**What this task involves**.
Go through the listing and return every line with "photo" in it.

**Supplied entries**.
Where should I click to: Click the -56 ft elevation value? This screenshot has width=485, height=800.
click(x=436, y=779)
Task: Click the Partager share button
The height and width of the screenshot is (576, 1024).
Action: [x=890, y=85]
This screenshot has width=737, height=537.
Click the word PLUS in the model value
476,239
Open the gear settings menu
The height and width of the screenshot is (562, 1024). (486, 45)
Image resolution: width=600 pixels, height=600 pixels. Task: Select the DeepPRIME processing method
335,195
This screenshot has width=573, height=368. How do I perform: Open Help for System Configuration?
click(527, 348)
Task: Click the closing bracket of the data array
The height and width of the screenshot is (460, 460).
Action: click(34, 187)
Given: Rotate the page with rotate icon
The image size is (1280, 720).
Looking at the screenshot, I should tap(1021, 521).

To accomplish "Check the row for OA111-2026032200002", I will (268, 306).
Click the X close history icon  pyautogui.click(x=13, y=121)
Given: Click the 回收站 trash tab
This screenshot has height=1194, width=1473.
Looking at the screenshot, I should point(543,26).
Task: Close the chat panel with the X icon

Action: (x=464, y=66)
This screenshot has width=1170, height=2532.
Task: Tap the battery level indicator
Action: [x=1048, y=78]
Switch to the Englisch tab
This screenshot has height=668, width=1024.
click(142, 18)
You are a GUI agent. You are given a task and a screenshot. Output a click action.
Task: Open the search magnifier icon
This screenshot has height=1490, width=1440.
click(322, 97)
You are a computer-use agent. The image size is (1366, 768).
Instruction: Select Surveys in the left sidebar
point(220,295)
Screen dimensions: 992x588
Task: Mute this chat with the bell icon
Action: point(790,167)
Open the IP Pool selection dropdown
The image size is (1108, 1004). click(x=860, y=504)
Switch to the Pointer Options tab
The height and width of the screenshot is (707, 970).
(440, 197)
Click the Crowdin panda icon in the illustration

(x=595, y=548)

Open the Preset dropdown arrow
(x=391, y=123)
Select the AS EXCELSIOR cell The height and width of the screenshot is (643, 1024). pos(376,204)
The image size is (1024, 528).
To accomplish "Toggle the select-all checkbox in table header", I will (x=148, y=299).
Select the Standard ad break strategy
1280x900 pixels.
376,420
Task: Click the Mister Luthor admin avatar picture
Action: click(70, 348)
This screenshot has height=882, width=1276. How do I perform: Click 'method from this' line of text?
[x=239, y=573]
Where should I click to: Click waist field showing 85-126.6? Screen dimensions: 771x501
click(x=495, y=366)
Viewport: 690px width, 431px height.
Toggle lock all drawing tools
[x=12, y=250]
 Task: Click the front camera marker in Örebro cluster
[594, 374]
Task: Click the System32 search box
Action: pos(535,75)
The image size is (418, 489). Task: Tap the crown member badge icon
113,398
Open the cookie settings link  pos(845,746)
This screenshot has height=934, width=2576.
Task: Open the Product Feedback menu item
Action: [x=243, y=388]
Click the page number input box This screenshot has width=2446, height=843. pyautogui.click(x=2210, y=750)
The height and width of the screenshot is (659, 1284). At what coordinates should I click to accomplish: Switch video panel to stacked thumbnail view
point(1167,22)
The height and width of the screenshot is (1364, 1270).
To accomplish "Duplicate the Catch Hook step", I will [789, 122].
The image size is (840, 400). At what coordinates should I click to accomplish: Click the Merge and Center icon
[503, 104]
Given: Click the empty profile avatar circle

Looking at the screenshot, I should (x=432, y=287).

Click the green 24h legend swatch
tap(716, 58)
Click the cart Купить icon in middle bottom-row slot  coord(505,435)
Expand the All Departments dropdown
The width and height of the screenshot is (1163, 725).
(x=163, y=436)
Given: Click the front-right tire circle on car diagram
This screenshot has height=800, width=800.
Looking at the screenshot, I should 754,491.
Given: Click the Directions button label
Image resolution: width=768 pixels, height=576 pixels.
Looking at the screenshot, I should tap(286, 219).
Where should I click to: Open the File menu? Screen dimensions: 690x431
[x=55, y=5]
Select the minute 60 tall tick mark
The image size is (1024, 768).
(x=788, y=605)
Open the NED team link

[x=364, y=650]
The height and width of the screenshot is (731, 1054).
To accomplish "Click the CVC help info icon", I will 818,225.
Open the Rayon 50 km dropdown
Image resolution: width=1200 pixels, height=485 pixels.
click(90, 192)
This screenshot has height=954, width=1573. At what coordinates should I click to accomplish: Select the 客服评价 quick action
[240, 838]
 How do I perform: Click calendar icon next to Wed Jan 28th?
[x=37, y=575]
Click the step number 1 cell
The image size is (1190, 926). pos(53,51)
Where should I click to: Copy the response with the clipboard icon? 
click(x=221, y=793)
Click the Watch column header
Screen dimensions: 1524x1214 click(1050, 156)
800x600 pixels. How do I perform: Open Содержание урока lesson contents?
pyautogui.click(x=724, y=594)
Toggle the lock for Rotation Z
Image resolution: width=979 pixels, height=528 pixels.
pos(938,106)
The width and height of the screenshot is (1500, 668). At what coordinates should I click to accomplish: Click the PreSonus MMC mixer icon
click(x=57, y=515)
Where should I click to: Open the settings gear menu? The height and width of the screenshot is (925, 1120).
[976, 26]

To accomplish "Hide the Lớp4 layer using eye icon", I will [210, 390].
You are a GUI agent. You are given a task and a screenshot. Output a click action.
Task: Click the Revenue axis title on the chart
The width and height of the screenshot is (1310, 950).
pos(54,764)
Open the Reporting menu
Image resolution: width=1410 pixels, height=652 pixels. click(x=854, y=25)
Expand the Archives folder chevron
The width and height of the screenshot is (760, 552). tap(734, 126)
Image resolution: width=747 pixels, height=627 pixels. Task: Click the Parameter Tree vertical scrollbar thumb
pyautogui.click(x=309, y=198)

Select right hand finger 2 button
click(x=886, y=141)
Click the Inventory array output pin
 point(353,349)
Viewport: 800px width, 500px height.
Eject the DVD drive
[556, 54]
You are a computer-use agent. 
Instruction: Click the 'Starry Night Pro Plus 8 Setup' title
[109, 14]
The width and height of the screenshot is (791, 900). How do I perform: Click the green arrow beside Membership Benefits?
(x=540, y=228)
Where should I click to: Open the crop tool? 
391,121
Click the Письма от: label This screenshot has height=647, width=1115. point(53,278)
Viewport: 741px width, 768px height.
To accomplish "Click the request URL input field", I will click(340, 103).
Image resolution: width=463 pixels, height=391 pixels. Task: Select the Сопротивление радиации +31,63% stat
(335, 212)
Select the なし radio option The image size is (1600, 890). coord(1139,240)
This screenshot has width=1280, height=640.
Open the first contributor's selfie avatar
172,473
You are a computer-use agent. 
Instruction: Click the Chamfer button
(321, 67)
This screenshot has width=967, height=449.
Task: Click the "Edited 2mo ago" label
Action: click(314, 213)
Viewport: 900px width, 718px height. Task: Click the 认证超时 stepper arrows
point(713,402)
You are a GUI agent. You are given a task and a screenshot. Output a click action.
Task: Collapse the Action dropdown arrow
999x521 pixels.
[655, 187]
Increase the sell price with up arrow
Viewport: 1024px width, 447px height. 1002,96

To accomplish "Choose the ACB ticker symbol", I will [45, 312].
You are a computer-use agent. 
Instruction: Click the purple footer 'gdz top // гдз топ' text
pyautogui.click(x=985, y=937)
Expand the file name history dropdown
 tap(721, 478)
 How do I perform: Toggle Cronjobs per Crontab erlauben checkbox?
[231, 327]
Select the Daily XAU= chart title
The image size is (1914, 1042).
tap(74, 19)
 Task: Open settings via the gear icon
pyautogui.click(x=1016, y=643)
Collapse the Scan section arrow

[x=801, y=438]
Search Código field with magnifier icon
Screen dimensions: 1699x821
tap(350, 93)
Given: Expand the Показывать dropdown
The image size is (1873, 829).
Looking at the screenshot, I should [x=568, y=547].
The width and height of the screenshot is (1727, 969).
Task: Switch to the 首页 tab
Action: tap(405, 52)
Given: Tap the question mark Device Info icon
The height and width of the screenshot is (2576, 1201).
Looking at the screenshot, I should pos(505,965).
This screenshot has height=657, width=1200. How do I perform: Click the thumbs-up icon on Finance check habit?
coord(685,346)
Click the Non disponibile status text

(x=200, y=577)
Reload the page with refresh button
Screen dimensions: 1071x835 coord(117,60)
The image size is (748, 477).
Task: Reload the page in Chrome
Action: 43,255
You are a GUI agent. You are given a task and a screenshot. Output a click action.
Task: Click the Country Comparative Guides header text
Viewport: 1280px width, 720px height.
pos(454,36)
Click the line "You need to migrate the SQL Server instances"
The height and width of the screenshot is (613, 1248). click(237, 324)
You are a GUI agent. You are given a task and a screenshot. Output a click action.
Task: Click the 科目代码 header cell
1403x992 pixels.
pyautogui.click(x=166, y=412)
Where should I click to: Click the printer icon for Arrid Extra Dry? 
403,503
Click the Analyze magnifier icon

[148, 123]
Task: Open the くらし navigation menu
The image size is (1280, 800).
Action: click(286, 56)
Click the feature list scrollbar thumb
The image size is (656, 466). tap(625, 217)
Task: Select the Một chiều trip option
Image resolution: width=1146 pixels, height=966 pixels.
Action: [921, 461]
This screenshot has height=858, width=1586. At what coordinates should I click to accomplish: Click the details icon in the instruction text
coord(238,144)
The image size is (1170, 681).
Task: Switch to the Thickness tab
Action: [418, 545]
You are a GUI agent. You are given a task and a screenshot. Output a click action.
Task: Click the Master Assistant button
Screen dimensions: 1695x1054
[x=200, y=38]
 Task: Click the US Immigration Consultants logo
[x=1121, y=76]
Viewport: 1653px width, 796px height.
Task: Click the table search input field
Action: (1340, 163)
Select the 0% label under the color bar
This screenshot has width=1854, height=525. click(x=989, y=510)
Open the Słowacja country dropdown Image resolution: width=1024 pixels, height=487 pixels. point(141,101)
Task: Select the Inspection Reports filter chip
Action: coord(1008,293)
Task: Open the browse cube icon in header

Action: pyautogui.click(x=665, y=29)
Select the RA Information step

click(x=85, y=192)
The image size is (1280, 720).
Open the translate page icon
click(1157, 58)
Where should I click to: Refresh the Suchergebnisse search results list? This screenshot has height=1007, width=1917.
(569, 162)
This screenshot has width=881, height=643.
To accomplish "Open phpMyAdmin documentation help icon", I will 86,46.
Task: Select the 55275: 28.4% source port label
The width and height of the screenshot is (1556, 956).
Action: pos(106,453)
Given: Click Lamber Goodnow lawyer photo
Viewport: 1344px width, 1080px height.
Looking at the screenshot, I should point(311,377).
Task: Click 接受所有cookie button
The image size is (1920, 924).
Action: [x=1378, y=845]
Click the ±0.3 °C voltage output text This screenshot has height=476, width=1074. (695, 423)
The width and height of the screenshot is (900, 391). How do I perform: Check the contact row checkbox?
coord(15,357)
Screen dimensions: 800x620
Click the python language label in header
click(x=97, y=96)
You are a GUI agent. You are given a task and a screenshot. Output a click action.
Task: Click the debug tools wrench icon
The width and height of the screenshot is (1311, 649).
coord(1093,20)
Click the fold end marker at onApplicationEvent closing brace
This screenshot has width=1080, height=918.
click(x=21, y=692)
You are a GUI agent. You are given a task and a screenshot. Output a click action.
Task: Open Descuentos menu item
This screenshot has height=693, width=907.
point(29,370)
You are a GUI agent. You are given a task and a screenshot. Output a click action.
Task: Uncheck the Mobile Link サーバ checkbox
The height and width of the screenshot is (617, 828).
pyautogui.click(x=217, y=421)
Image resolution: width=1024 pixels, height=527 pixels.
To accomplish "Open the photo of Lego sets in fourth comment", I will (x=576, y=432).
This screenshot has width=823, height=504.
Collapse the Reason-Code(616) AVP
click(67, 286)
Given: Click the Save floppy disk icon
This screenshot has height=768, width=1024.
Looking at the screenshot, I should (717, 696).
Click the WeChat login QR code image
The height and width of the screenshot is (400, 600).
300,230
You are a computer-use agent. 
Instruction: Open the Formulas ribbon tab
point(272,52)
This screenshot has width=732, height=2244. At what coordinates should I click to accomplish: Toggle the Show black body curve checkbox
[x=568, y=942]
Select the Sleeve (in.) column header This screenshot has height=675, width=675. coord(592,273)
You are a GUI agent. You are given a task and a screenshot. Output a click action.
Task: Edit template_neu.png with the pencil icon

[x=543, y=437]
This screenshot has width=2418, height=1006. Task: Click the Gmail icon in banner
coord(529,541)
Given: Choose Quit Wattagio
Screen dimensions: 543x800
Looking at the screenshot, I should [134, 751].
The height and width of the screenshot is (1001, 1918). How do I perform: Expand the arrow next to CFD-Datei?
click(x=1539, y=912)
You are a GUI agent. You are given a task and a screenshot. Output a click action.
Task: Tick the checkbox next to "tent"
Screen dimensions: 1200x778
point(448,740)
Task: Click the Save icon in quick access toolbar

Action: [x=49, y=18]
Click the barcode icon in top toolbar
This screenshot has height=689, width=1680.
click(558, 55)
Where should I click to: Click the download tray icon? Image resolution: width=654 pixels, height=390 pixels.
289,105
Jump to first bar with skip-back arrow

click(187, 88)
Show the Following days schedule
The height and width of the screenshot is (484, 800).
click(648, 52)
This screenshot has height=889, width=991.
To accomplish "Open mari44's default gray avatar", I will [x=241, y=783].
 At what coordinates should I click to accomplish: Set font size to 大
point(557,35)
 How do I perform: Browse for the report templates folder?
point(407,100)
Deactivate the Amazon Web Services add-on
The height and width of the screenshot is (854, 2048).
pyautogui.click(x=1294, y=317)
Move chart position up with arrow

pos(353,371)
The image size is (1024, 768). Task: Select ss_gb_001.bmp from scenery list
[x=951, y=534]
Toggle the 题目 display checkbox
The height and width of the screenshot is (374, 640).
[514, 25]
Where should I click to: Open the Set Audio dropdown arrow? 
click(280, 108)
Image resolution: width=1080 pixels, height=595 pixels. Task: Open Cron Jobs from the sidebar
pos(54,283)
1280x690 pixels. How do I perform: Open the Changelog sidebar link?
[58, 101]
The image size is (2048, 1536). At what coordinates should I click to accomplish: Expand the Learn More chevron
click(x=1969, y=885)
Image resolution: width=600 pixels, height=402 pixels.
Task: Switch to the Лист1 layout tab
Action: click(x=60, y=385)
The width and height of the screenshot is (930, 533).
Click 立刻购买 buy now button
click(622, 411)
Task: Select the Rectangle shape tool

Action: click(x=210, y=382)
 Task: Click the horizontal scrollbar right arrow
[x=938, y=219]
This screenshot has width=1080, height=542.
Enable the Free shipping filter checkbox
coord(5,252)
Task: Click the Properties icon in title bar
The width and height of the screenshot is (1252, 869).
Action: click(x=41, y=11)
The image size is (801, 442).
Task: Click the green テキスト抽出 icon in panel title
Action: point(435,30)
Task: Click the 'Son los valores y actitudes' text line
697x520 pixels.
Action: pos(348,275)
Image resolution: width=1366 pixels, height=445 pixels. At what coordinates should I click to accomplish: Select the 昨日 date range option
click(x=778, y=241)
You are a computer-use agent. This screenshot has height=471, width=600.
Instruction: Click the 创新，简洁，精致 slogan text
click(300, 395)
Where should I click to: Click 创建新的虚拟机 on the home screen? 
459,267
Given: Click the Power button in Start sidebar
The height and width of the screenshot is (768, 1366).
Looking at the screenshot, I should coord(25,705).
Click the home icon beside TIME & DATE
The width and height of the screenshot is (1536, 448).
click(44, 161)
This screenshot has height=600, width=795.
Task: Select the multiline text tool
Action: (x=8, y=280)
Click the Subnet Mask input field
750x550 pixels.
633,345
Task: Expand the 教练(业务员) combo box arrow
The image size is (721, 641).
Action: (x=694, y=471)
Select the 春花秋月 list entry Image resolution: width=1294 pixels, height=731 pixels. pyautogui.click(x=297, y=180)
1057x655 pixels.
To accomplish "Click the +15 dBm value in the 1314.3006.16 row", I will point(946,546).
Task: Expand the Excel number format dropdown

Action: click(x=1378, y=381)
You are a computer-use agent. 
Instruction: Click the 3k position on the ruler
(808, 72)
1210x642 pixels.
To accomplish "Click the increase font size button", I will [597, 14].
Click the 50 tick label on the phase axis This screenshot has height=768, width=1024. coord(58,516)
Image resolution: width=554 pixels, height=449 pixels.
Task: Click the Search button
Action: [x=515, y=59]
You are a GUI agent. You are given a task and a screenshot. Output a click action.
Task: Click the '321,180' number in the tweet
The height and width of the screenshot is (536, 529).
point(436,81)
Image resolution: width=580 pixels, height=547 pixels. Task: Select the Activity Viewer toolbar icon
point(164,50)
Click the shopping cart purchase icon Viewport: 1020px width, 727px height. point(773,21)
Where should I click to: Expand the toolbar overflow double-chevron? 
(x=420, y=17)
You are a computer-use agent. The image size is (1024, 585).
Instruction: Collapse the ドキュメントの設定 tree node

**Exercise result**.
Given: Click Lamber Goodnow lawyer photo
To accomplish "Open the photo of Lego sets in fourth comment", I will (x=576, y=432).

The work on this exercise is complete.